Sunday from the Porch
Ready? Steady. Go!
I was sitting with my coffee this morning, reading about updates to Canva’s AI system, watching designs materialize on the screen in seconds, when something a client said to me a few weeks ago came back.
“You’re in a race against AI.”
I remember the words landing strangely. Not because they stung. Though they did, a little. But because my first instinct wasn’t defensiveness. It was something closer to relief. I looked at the screen. I thought: I’m so glad people have access to this. So I don’t have to do all of that rushed, silly stuff anymore.
Those two reactions arriving almost simultaneously told me something: I’m just still working out what.
I didn’t respond well in the moment. I said I didn’t think of it that way. They said, “You look surprised.” I said I was.
The truth is more complicated: I have located my value in the output for most of my professional life, actually. Designs. Deliverables. Things you could point to, pull up, send over. I know how to do that. I’m good at it. And for a long time, being good at it was enough of an identity to carry me through.
What I’m sitting with now and what I have been sitting with for a while is the recognition that it’s a fragile place to stand. When clients, partners, or even I stake the majority of my value in creative output, it flattens the work I care most about: the connection-making, the thinking, the architecture. The conversation and soft skills that come to serve as the mortar for what we’re actually building. The relationship stops being interesting and, from there, I start going through the motions until the pleasure drains out of it. Slowly, completely, and all at once.

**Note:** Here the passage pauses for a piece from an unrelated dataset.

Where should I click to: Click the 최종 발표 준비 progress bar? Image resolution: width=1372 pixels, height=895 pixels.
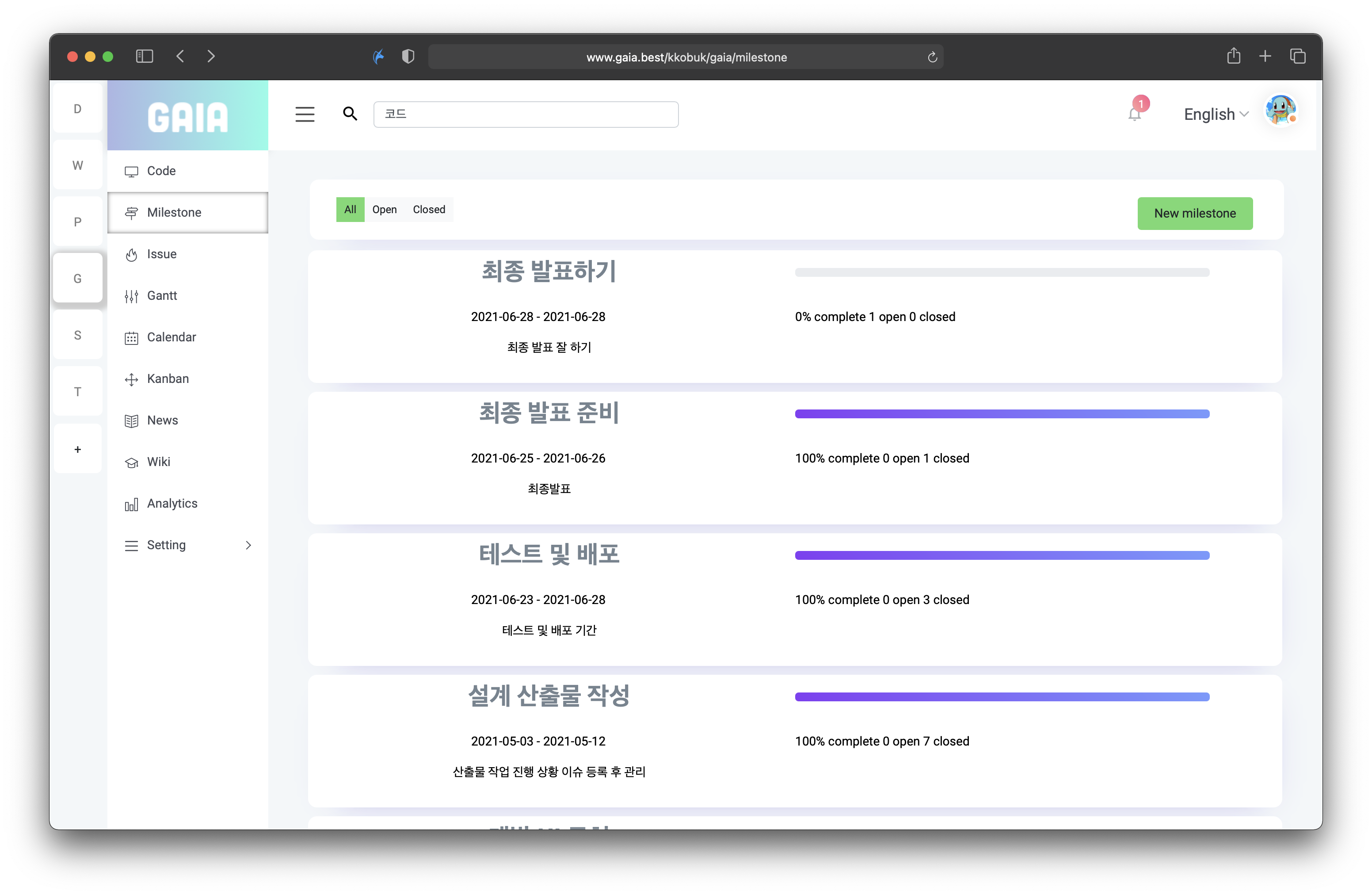click(1001, 414)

I’ve been trying to retrain myself away from needing the output to be the proof. It’s slow work. But the comment landed in the middle of it, which is maybe why it landed the way it did. So I took it to a handful of other clients just to see. The responses ranged from shock to flat disbelief. Not one of them outright agreed with the framing.
All of this took me back to working retail in high school. Self-checkout was being installed and the two dozen cashiers on staff were convinced it was going to replace them. Nobody wanted to bring it up with management. So I did.
After that conversation, I was the only person in the room who raised their hand to learn the system. To run it.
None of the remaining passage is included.